Assignment | Copy the listing below line for line, starting at its first line and ending with the line that has "Accueil (36, 468)" in it. Add nothing.

Information given |

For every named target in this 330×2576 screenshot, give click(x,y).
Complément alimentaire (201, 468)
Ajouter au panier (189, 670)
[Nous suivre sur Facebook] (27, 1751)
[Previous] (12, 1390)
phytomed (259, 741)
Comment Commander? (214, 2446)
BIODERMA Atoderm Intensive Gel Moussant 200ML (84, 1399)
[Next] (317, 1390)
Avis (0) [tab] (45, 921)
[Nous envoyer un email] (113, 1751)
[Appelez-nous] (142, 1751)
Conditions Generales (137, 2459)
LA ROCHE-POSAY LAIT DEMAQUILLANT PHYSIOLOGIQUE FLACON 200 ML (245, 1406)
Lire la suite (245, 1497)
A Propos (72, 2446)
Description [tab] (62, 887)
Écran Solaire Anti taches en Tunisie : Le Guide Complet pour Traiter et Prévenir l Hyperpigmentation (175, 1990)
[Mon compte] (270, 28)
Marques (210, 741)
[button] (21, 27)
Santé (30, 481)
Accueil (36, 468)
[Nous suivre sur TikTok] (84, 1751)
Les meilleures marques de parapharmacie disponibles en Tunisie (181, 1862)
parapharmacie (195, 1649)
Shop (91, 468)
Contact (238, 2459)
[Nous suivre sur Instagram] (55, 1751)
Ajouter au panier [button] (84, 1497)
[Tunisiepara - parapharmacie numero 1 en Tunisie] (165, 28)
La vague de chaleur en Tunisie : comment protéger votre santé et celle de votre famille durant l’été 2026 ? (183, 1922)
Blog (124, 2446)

Answer |
For every named target in this 330×2576 screenshot, give click(x,y).
Complément alimentaire (201, 468)
Ajouter au panier (189, 670)
[Nous suivre sur Facebook] (27, 1751)
[Previous] (12, 1390)
phytomed (259, 741)
Comment Commander? (214, 2446)
BIODERMA Atoderm Intensive Gel Moussant 200ML (84, 1399)
[Next] (317, 1390)
Avis (0) [tab] (45, 921)
[Nous envoyer un email] (113, 1751)
[Appelez-nous] (142, 1751)
Conditions Generales (137, 2459)
LA ROCHE-POSAY LAIT DEMAQUILLANT PHYSIOLOGIQUE FLACON 200 ML (245, 1406)
Lire la suite (245, 1497)
A Propos (72, 2446)
Description [tab] (62, 887)
Écran Solaire Anti taches en Tunisie : Le Guide Complet pour Traiter et Prévenir l Hyperpigmentation (175, 1990)
[Mon compte] (270, 28)
Marques (210, 741)
[button] (21, 27)
Santé (30, 481)
Accueil (36, 468)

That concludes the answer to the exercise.